We, that is me, my husband L., K. and her husband M. and baby F., were late. As we got caught in Brooklyn-Danbury-Northampton perfect storm of evil holiday traffic, we were a good six hours longer than expected. I called R., already submerged in Smith activities, for updates. “Good purses.” She said. “Lots of bling.” “Better hair.” She was there with her mom’s class of '66. Her grandmother, a Smith alum, also made an appearance and the three generations enjoyed boxed lunches on the lawn before the eldest was driven back to her Connecticut home.

At Gloria Steinem’s 15-year Smith reunion, she delivered the commencement address to the class of ‘71. At our 15th the feminist movement was a bit AWOL. Gloria, where are you when we need you? We’d come back with the smallest non-representative percentage that enjoys a lifestyle of the rich and homebound. This is not how I thought my classmates would turn out. But there some of them were, telling me about their nannies and their charity work. Class of '91, meet class of '51.

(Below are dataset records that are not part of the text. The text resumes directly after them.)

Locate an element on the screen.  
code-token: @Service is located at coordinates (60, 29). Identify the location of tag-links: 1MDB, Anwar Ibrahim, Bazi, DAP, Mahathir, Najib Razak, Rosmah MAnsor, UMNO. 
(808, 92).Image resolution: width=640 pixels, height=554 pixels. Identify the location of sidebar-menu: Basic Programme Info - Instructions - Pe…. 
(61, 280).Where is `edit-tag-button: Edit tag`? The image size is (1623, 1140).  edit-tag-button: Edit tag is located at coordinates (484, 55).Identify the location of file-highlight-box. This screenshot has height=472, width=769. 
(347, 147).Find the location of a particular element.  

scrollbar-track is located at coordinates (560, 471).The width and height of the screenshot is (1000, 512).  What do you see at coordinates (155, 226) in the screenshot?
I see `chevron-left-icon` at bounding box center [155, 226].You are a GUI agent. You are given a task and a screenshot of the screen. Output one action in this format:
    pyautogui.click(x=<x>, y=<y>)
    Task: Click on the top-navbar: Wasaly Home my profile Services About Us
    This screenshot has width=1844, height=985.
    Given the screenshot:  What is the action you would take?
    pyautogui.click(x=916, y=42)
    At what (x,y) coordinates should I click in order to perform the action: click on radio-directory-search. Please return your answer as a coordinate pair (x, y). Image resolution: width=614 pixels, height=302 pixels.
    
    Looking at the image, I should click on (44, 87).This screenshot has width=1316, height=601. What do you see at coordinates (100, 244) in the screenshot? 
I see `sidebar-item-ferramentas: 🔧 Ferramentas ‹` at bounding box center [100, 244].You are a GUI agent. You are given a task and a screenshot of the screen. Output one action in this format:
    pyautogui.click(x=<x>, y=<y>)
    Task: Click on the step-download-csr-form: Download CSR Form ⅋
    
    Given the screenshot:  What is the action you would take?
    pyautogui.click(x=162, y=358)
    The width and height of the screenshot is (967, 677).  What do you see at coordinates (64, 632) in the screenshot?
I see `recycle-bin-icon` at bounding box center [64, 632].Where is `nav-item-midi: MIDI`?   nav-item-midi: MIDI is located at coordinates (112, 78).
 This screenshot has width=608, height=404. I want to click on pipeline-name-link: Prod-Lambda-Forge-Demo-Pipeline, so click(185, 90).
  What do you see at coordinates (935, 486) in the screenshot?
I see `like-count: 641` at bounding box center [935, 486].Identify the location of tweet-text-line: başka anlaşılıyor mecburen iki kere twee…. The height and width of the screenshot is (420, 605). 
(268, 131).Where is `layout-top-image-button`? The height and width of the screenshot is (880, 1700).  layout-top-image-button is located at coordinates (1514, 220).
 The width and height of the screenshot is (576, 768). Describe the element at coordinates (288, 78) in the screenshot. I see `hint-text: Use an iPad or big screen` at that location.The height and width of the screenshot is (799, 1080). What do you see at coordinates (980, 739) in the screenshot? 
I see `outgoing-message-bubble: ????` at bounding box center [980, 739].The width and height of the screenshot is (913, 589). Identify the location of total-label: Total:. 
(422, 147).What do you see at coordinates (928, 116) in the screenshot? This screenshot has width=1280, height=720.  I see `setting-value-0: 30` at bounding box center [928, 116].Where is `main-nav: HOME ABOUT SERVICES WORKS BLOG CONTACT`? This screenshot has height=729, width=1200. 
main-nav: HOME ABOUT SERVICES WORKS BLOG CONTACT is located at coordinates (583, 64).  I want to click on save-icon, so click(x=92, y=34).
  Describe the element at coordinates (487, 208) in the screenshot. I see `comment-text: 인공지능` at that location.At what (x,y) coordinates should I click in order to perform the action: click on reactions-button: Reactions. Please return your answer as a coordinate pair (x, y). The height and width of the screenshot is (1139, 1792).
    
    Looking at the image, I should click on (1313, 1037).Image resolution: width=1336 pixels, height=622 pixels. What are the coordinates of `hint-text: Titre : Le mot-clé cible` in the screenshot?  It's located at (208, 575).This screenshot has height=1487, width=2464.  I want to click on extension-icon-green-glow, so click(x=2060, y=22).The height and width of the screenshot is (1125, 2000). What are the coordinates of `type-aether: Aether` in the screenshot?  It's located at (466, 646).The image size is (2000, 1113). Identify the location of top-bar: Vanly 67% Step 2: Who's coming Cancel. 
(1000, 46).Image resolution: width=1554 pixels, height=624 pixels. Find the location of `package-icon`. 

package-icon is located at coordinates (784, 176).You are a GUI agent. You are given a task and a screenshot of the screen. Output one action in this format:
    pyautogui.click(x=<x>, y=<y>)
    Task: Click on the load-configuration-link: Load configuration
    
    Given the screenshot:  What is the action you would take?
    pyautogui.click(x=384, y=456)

At the parade of the classes on Ivy Day (faux Ivy Day, really, since this is a tradition that leads up to graduation, and for the classes ending in five, there is no graduation. That has come and gone the week before.) The women wear white, and parades by class year up to the quad where graduation takes place. We walk in order, the oldest class to the youngest, with signs and class-colored sashes, flanked by the graduating class on the sidelines making a garland of roses. They then bring up the rear of the long line of alums. The loudest, youngest, most excited women you’ve ever seen. And it’s their turn to take on the mantle of alums. It sounds weird and woman-schoolish, but I swear, if you experienced it yourself, you'd be jealous your school didn't have such a tradition of its own. After getting over the exhortation to wear white shoes (sneakers are OK), you just can’t help but be moved when the two remaining members of the class of ’31 are wheeled on to the route. They looked good, too, in their perfectly bobbed hair and sunny smiles.

For the off-graduating years, it’s no less moving, but certainly less exuberant. Each time we’ve gone through Ivy Day, we forget a few things about being back at Smith. One is that activities start early in the morning. Breakfast is at 7:30. Since we stayed in Morris House, a rather thread-bare rambling dorm with a shared dining room with neighboring Tyler, this meant shuffling over to our respective rooms to make sure we were all awake. (We were.) That we had something white to wear. (We did.) And that we were prepared to take in a large, heavy breakfast before shuffling over to the parade ground. (We were resigned to this fate.)

When we finally filed into the main field where we sat to hear Carol Christ, president of the school, give her special alumnae speech, I had a weird moment, looking at all these women in white and thinking – this is a dream. Will this really last too far into this century – the women agreeing to wear white, agreeing to support a women’s college and women’s education. I couldn’t figure it out – is it quaint and archaic, or radical and rebellious?

Well, it’s both. My doubts were somewhat allayed when a stunning young graduating class member who had benefited from alumnae funds spoke of her journey from Ghana to Smith, snow and physics. A Smith scholarship at her side all the way. Inspiring and that was the point. Maybe she’ll be the next Barak Obama. Maybe we'll fork over more gift money to the school than ever before. Let's get all the women of Ghana to Smith! Let's create an army of Smith physicists! Still, her speech said so much more than Carol Christ’s jingoistic listing of every Fulbright and prize a Smithie had received this year. Even if it does say something about the school. It doesn’t say everything.

Here’s a stat that should worry anyone thinking about going to college or sending someone else: $42,000. That’s how much one year of a Smith education runs these days.

Here’s another: 90%. That’s the number of students who can’t afford to pay for a Smith education. Here’s something else that doesn't add up. As I looked around at the small showing of our class reunion, where women were in the midst of major transitions in their lives – children, staying at home, balancing work and family, divorcing, single and urban, no one had figured out quite the right formula. One friend of mine felt disappointed by the tone. “There was no political discussion of women’s issues!” Smith without the politics? We may as well have been at Holyoke. We're not on our way to Stepford, but we're not out of the woods, either.